*What you are asked to do*. Repeat the lines of the data exactly, from the first one through the one that contains "Given: Sort by 映像名称 column header".

[[ Records for this task open ]]

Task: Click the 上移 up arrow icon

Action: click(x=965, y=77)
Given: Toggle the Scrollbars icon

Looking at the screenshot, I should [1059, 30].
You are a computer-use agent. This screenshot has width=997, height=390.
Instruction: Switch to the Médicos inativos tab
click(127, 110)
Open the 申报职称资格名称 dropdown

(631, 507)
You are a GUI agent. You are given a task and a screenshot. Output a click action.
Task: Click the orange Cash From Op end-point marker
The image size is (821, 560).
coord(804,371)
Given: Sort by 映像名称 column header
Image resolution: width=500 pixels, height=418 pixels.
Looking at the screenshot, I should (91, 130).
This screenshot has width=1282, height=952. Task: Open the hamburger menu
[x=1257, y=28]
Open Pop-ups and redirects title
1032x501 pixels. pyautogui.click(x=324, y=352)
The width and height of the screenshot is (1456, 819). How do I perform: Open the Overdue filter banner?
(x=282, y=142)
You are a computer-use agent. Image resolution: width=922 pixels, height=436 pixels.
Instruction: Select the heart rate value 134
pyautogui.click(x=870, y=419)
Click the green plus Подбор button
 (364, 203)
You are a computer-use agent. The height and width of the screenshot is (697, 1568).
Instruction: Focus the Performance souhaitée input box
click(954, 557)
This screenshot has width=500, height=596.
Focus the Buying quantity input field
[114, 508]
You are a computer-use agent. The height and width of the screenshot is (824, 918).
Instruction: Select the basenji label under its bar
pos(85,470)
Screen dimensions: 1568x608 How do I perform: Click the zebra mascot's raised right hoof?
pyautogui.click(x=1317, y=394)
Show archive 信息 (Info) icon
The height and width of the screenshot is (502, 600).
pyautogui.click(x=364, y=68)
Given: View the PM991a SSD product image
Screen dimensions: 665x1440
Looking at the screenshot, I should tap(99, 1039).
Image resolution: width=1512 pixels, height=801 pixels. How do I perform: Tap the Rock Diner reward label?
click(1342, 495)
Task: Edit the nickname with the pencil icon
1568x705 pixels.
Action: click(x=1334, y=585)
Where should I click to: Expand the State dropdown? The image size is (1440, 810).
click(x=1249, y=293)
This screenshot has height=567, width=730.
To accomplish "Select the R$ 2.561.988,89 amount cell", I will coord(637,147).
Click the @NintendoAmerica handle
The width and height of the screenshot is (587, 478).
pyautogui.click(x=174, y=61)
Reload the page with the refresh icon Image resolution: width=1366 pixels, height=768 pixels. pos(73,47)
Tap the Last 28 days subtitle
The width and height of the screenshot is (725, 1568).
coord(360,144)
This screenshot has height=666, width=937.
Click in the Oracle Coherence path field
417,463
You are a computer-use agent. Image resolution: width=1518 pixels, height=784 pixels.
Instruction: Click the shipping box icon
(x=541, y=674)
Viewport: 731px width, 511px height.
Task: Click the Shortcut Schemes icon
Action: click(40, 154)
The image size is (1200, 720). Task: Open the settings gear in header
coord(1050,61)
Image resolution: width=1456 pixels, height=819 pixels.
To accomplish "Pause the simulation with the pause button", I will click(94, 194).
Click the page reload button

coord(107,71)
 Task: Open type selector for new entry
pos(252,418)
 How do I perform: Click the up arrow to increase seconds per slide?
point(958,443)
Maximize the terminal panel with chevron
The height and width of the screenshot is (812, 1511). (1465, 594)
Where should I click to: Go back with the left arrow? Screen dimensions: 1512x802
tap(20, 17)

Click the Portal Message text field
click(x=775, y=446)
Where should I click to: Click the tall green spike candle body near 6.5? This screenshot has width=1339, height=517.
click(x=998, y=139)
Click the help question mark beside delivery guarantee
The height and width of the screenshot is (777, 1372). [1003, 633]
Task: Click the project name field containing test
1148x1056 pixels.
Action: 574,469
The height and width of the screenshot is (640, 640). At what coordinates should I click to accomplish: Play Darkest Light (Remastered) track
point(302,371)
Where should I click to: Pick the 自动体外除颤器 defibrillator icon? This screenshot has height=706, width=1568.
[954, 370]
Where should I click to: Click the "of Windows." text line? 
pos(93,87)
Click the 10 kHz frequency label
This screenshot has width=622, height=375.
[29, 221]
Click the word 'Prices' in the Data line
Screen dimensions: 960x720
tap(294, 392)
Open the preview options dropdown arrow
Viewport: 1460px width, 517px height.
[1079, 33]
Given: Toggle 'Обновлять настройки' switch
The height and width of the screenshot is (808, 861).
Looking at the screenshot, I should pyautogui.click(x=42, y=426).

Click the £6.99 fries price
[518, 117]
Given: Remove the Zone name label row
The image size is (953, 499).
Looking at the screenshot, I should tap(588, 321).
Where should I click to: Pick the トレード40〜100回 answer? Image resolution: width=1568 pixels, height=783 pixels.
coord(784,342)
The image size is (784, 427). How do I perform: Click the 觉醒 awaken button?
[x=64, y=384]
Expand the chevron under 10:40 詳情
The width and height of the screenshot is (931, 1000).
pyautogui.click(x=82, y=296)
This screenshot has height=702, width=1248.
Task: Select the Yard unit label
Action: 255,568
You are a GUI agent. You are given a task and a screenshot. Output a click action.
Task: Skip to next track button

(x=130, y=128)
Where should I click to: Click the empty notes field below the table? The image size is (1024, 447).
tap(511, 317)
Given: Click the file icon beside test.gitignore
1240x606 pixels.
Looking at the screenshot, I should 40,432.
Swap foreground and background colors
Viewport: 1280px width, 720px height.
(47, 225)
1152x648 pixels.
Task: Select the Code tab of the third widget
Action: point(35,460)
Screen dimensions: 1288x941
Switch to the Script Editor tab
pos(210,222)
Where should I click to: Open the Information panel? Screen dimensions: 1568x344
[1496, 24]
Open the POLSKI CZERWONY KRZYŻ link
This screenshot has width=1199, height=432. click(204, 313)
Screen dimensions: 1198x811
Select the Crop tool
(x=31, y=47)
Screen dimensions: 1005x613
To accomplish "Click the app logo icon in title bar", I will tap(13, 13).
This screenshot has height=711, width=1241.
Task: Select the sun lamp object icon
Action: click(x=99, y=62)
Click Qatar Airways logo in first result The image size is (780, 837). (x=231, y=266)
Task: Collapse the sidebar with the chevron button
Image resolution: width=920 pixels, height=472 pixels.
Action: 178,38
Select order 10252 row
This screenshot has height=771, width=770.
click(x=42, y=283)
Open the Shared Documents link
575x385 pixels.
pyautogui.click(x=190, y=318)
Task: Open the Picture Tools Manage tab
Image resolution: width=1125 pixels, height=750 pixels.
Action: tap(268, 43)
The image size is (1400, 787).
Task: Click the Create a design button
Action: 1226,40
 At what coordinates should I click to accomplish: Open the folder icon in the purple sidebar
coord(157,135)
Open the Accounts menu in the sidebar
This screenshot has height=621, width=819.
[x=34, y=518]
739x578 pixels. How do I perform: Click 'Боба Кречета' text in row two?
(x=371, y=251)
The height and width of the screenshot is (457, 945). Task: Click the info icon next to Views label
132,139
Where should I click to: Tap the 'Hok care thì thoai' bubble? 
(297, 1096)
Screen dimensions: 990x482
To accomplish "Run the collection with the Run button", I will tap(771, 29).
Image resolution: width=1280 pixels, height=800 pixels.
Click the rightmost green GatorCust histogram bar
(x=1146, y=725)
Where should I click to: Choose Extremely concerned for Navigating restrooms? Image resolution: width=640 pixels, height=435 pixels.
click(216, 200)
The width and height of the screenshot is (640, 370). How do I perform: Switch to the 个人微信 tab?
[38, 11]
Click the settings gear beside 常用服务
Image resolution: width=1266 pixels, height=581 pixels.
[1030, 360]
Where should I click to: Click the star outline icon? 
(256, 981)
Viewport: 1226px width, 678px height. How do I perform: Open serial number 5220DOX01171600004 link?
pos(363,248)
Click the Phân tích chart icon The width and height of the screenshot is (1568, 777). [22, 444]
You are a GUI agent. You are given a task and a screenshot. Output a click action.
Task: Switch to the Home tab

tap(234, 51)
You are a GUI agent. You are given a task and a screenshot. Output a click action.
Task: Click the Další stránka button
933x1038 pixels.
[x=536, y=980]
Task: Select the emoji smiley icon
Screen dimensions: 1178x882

[[ Records for this task closed ]]

*Answer box*.
Task: Click the 上移 up arrow icon

Action: click(x=965, y=77)
Given: Toggle the Scrollbars icon

Looking at the screenshot, I should [1059, 30].
You are a computer-use agent. This screenshot has width=997, height=390.
Instruction: Switch to the Médicos inativos tab
click(127, 110)
Open the 申报职称资格名称 dropdown

(631, 507)
You are a GUI agent. You are given a task and a screenshot. Output a click action.
Task: Click the orange Cash From Op end-point marker
The image size is (821, 560).
coord(804,371)
Given: Sort by 映像名称 column header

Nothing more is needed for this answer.